Source records>
┌──
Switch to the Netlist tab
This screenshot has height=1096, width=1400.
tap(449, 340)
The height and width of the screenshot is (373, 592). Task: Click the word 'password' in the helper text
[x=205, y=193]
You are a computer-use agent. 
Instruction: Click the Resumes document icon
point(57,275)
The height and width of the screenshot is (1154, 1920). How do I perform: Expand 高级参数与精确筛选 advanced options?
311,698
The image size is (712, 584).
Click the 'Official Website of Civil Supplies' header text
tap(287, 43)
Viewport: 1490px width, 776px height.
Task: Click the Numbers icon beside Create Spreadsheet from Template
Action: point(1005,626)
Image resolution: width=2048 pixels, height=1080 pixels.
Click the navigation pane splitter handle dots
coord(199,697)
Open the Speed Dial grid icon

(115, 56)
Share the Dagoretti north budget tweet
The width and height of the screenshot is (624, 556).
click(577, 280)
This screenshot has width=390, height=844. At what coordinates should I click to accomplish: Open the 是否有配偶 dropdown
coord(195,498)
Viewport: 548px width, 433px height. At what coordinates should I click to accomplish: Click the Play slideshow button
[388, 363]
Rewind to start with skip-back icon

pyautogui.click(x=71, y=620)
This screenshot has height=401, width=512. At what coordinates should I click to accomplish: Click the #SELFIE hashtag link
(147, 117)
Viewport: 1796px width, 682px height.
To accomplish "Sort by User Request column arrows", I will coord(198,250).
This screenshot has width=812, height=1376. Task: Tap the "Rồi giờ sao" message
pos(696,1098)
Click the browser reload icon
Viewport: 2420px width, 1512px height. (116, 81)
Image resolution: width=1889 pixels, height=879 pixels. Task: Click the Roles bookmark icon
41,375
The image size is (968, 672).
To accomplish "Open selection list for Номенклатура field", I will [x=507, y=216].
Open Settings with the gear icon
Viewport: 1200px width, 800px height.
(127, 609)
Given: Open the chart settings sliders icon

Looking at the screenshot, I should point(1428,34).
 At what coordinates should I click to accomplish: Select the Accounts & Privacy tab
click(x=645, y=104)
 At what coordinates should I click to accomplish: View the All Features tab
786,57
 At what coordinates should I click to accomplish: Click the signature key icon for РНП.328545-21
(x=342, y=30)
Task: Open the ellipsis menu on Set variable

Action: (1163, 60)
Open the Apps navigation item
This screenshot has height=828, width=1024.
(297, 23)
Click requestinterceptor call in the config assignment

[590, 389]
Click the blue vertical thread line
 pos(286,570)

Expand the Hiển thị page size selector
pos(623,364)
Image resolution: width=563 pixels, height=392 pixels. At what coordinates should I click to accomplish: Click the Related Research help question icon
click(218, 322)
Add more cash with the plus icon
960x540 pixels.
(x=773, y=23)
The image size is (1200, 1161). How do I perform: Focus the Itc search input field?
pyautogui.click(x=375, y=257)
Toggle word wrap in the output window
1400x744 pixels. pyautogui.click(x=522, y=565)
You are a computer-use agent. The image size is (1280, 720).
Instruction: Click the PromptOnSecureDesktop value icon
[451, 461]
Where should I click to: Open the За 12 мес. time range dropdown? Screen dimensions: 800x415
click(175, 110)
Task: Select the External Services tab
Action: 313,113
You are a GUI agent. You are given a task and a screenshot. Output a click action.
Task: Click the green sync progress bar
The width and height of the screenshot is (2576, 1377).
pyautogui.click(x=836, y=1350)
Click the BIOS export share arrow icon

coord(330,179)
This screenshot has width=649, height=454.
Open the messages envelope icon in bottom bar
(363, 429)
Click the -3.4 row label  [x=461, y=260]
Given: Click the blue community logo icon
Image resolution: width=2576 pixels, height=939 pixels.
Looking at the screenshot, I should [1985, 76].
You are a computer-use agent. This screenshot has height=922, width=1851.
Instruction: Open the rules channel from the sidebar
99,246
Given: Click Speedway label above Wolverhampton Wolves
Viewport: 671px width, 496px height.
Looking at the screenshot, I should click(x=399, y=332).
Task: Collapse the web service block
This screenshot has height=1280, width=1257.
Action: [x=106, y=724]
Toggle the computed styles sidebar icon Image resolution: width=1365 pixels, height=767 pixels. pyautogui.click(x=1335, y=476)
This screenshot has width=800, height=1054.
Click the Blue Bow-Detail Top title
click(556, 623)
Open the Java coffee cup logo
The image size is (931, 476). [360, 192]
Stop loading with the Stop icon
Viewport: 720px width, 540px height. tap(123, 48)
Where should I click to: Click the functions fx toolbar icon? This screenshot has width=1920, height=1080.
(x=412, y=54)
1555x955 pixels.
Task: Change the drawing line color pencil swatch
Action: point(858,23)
└──
Prompt>
Express the lines of the rows above as a Markdown table with the columns Line number and Row text, one table row per line, skipping blank lines.

Result of the task>
| Line number | Row text |
|---|---|
| 1 | Switch to the Netlist tab |
| 2 | This screenshot has height=1096, width=1400. |
| 3 | tap(449, 340) |
| 4 | The height and width of the screenshot is (373, 592). Task: Click the word 'password' in the helper text |
| 5 | [x=205, y=193] |
| 6 | You are a computer-use agent.  |
| 7 | Instruction: Click the Resumes document icon |
| 8 | point(57,275) |
| 9 | The height and width of the screenshot is (1154, 1920). How do I perform: Expand 高级参数与精确筛选 advanced options? |
| 10 | 311,698 |
| 11 | The image size is (712, 584). |
| 12 | Click the 'Official Website of Civil Supplies' header text |
| 13 | tap(287, 43) |
| 14 | Viewport: 1490px width, 776px height. |
| 15 | Task: Click the Numbers icon beside Create Spreadsheet from Template |
| 16 | Action: point(1005,626) |
| 17 | Image resolution: width=2048 pixels, height=1080 pixels. |
| 18 | Click the navigation pane splitter handle dots |
| 19 | coord(199,697) |
| 20 | Open the Speed Dial grid icon |
| 21 | (115, 56) |
| 22 | Share the Dagoretti north budget tweet |
| 23 | The width and height of the screenshot is (624, 556). |
| 24 | click(577, 280) |
| 25 | This screenshot has width=390, height=844. At what coordinates should I click to accomplish: Open the 是否有配偶 dropdown |
| 26 | coord(195,498) |
| 27 | Viewport: 548px width, 433px height. At what coordinates should I click to accomplish: Click the Play slideshow button |
| 28 | [388, 363] |
| 29 | Rewind to start with skip-back icon |
| 30 | pyautogui.click(x=71, y=620) |
| 31 | This screenshot has height=401, width=512. At what coordinates should I click to accomplish: Click the #SELFIE hashtag link |
| 32 | (147, 117) |
| 33 | Viewport: 1796px width, 682px height. |
| 34 | To accomplish "Sort by User Request column arrows", I will coord(198,250). |
| 35 | This screenshot has width=812, height=1376. Task: Tap the "Rồi giờ sao" message |
| 36 | pos(696,1098) |
| 37 | Click the browser reload icon |
| 38 | Viewport: 2420px width, 1512px height. (116, 81) |
| 39 | Image resolution: width=1889 pixels, height=879 pixels. Task: Click the Roles bookmark icon |
| 40 | 41,375 |
| 41 | The image size is (968, 672). |
| 42 | To accomplish "Open selection list for Номенклатура field", I will [x=507, y=216]. |
| 43 | Open Settings with the gear icon |
| 44 | Viewport: 1200px width, 800px height. |
| 45 | (127, 609) |
| 46 | Given: Open the chart settings sliders icon |
| 47 | Looking at the screenshot, I should point(1428,34). |
| 48 |  At what coordinates should I click to accomplish: Select the Accounts & Privacy tab |
| 49 | click(x=645, y=104) |
| 50 |  At what coordinates should I click to accomplish: View the All Features tab |
| 51 | 786,57 |
| 52 |  At what coordinates should I click to accomplish: Click the signature key icon for РНП.328545-21 |
| 53 | (x=342, y=30) |
| 54 | Task: Open the ellipsis menu on Set variable |
| 55 | Action: (1163, 60) |
| 56 | Open the Apps navigation item |
| 57 | This screenshot has height=828, width=1024. |
| 58 | (297, 23) |
| 59 | Click requestinterceptor call in the config assignment |
| 60 | [590, 389] |
| 61 | Click the blue vertical thread line |
| 62 |  pos(286,570) |
| 63 | Expand the Hiển thị page size selector |
| 64 | pos(623,364) |
| 65 | Image resolution: width=563 pixels, height=392 pixels. At what coordinates should I click to accomplish: Click the Related Research help question icon |
| 66 | click(218, 322) |
| 67 | Add more cash with the plus icon |
| 68 | 960x540 pixels. |
| 69 | (x=773, y=23) |
| 70 | The image size is (1200, 1161). How do I perform: Focus the Itc search input field? |
| 71 | pyautogui.click(x=375, y=257) |
| 72 | Toggle word wrap in the output window |
| 73 | 1400x744 pixels. pyautogui.click(x=522, y=565) |
| 74 | You are a computer-use agent. The image size is (1280, 720). |
| 75 | Instruction: Click the PromptOnSecureDesktop value icon |
| 76 | [451, 461] |
| 77 | Where should I click to: Open the За 12 мес. time range dropdown? Screen dimensions: 800x415 |
| 78 | click(175, 110) |
| 79 | Task: Select the External Services tab |
| 80 | Action: 313,113 |
| 81 | You are a GUI agent. You are given a task and a screenshot. Output a click action. |
| 82 | Task: Click the green sync progress bar |
| 83 | The width and height of the screenshot is (2576, 1377). |
| 84 | pyautogui.click(x=836, y=1350) |
| 85 | Click the BIOS export share arrow icon |
| 86 | coord(330,179) |
| 87 | This screenshot has width=649, height=454. |
| 88 | Open the messages envelope icon in bottom bar |
| 89 | (363, 429) |
| 90 | Click the -3.4 row label  [x=461, y=260] |
| 91 | Given: Click the blue community logo icon |
| 92 | Image resolution: width=2576 pixels, height=939 pixels. |
| 93 | Looking at the screenshot, I should [1985, 76]. |
| 94 | You are a computer-use agent. This screenshot has height=922, width=1851. |
| 95 | Instruction: Open the rules channel from the sidebar |
| 96 | 99,246 |
| 97 | Given: Click Speedway label above Wolverhampton Wolves |
| 98 | Viewport: 671px width, 496px height. |
| 99 | Looking at the screenshot, I should click(x=399, y=332). |
| 100 | Task: Collapse the web service block |
| 101 | This screenshot has height=1280, width=1257. |
| 102 | Action: [x=106, y=724] |
| 103 | Toggle the computed styles sidebar icon Image resolution: width=1365 pixels, height=767 pixels. pyautogui.click(x=1335, y=476) |
| 104 | This screenshot has width=800, height=1054. |
| 105 | Click the Blue Bow-Detail Top title |
| 106 | click(556, 623) |
| 107 | Open the Java coffee cup logo |
| 108 | The image size is (931, 476). [360, 192] |
| 109 | Stop loading with the Stop icon |
| 110 | Viewport: 720px width, 540px height. tap(123, 48) |
| 111 | Where should I click to: Click the functions fx toolbar icon? This screenshot has width=1920, height=1080. |
| 112 | (x=412, y=54) |
| 113 | 1555x955 pixels. |
| 114 | Task: Change the drawing line color pencil swatch |
| 115 | Action: point(858,23) |